Годом позже обречённость профиля Всеволода Гаршина Репин использовал для создания образа царевича на своём грандиозно исполненном полотне «Иван Грозный и сын его Иван 16 ноября 1581 года». Сам Илья Ефимович признавался, что первый побудительный мотив создать эту картину связан с впечатлением от симфонической сюиты «Антар» Николая Римского-Корсакова. Свою лепту в рождение замысла внесли, без всякого сомнения, и мартовские события 1881 года. Исступлённый процесс созидания Репин вспоминал так: «Я работал как заворожённый. Мне минутами становилось страшно. Я отворачивался от этой картины, прятал её. <…> Но что-то гнало меня к этой картине, и я опять работал над ней».
Внешние и внутренние особенности передвижника Григория Мясоедова, по мнению художника, невероятно живо перекликались с личностными характеристиками сумасбродного царя. В создании образа монарха помогли также черты лица композитора Павла Бларамберга. «Иван Грозный» был написан Репиным относительно быстро – в течение 1884-го и января 1885 года. Представленная на 13-й Передвижной выставке картина изумила художественное сообщество и публику магией живописного выражения трагизма изображённой сцены. Сердце сжимается от одного вида скованных предсмертным страданием пальцев истекающего кровью царевича. Самодержец, свершивший непоправимое, и его обречённый наследник предстали на полотне Репина просто людьми, движимыми естественными человеческими эмоциями.

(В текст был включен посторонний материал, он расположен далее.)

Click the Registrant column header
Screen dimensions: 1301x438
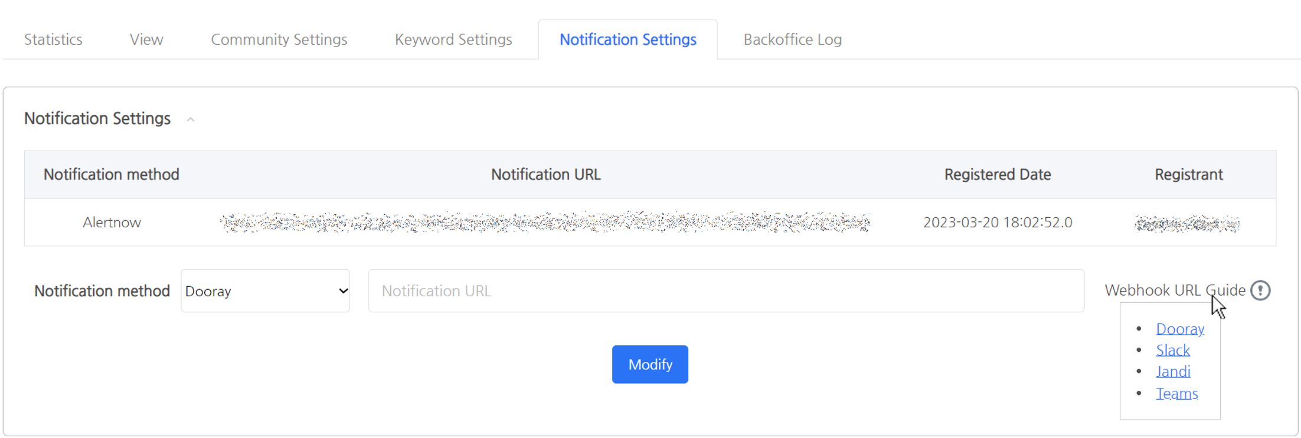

Всегда артистично излагающий свои мысли Крамской взволнованно подбирает слова, рассказывая Алексею Суворину о своих первых впечатлениях от репинского шедевра: «Выражено и выпукло выдвинуто на первый план – нечаянность убийства! Это самая феноменальная черта, чрезвычайно трудная и решённая только двумя фигурами… И как написано, боже, как написано! В самом деле, вообразите, крови тьма, а вы о ней и не думаете, и она на вас не действует, потому что в картине есть страшное, шумно выраженное отцовское горе, и его громкий крик… вот он зрелый плод». Власти поначалу взялись чинить препятствия экспонированию шокирующего полотна, но под натиском несогласных с таким решением – отступили.
Немногим ранее, в 1884 году, признанный мастер кисти Илья Ефимович Репин получил свой первый государственный заказ. Ему было предложено создать полотно «Приём волостных старшин Александром III во дворе Петровского дворца в Москве». Художник искренне увлёкся работой и, оставаясь верным себе, добросовестно писал с натуры залитый солнцем двор Петровского дворца, работал над точным воспроизведением деталей царского костюма.

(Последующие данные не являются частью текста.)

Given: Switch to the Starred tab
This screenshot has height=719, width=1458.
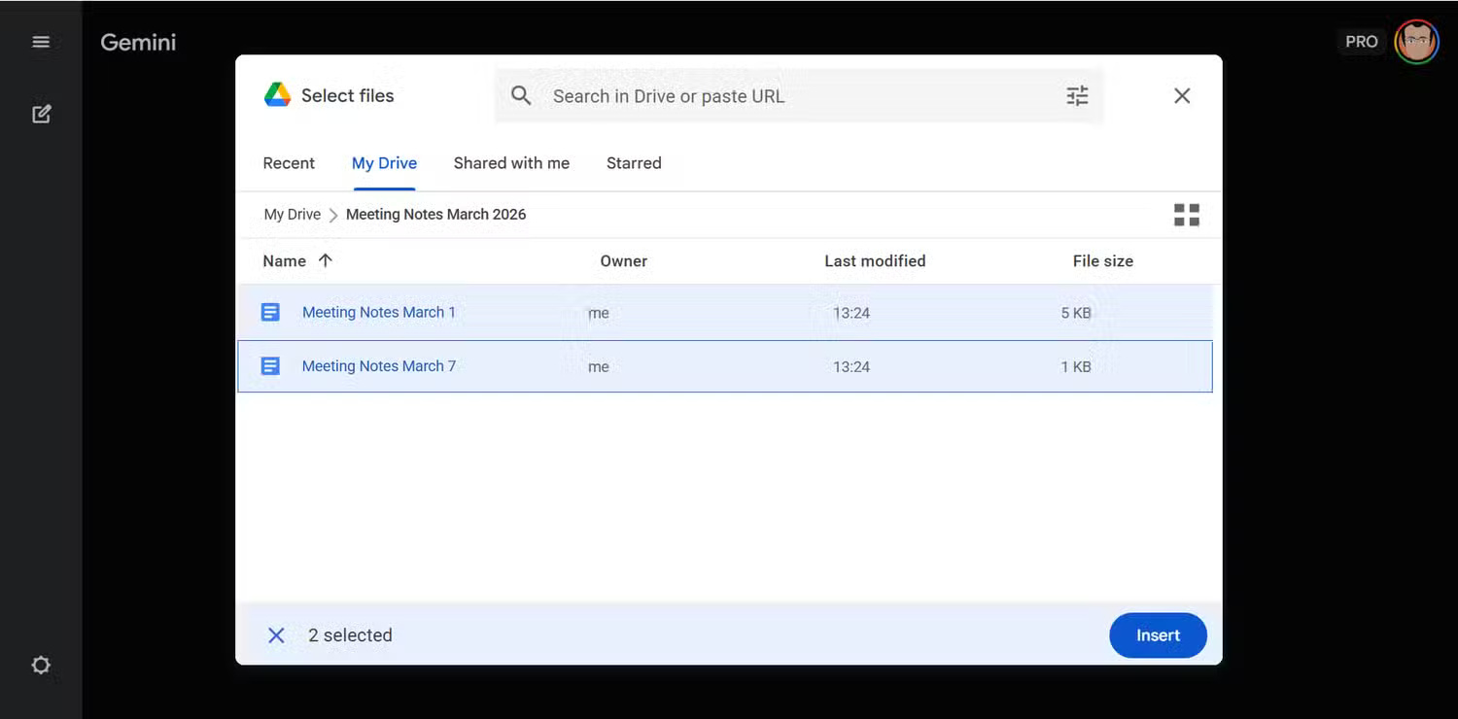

Где бы ни появлялся теперь вознёсшийся на гребень успеха Илья Ефимович, он неизменно оказывался в центре внимания. В репинской манере поведения появилась «приподнятость, даже некоторая рисовка». Речи живописца, находившегося в окружении почитателей его таланта, наполнялись «особой значимостью и пафосом», а тембр его голоса обретал звучную густоту. «Он сразу как бы становился на подмостки, которые ему воздвигало преклонявшееся перед ним общество», – рассказывал Яков Данилович Минченков.
В отсутствие восторженных глаз поклонников Илья Ефимович возвращался к своему естественному состоянию неудовлетворённости собственной работой. «“Не то, не то…” – повторял Ренин, стоя одиноко перед своей картиной, и лицо его принимало страдальческое выражение, в голосе слышалась досада, раздражительность». При этом в оценке произведений других художников Илья Ефимович часто проявлял избыточное великодушие и, проходя мимо картин, определённо «не имеющих художественного значения», щедро расточал: «Прекрасно, прекрасно!»